• [SOURCE DOCUMENT]
____________________
Christina Baker Kline is the author of the new novel A Piece of the World, about the relationship between the artist Andrew Wyeth and the subject of his best-known painting, Christina’s World. Kline has written five other novels — Orphan Train, The Way Life Should Be, Sweet Water, Bird in Hand, and Desire Lines — and written or edited five works of nonfiction. Orphan Train (2013) spent more than two years on the New York Times bestseller list, including five weeks at # 1, and was published in 40 countries. More than 100 communities and colleges have chosen it as a “One Book, One Read” selection. Her adaptation of this novel for young readers, Orphan Train Girl, will be published in May. A collection of Baker Kline’s essays on craft will be appearing weekly in a new column in Poets & Writers.

Under the Influence

When I’m working on a novel I become obsessed with its themes, and look for inspiration anywhere I can find it. Paintings, photographs, films, poems, essays, novels — everything I take in is filtered through the lens of my current obsession.
____________________
• [STORED DATA]
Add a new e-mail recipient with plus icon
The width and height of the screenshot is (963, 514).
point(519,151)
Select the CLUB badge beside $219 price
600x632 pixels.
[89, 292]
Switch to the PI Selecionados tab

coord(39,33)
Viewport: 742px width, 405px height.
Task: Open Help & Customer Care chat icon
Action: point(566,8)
____________________
• [WRITTEN TASKS]
(1) Translate this sentence from the Christina Baker Kline passage into Spanish: "More than 100 communities and colleges have chosen it as a “One Book, One Read” selection."
(2) Swap "inspiration" for "ideas" in the Christina Baker Kline passage, and give the part between "When I’m working" and "my current obsession.", inclusive.
Work only from the Christina Baker Kline passage, not the data.

• [THE REPLIES]
(1) Más de 100 comunidades y universidades lo han elegido como selección de “One Book, One Read”.

(2)
When I’m working on a novel I become obsessed with its themes, and look for ideas anywhere I can find it. Paintings, photographs, films, poems, essays, novels — everything I take in is filtered through the lens of my current obsession.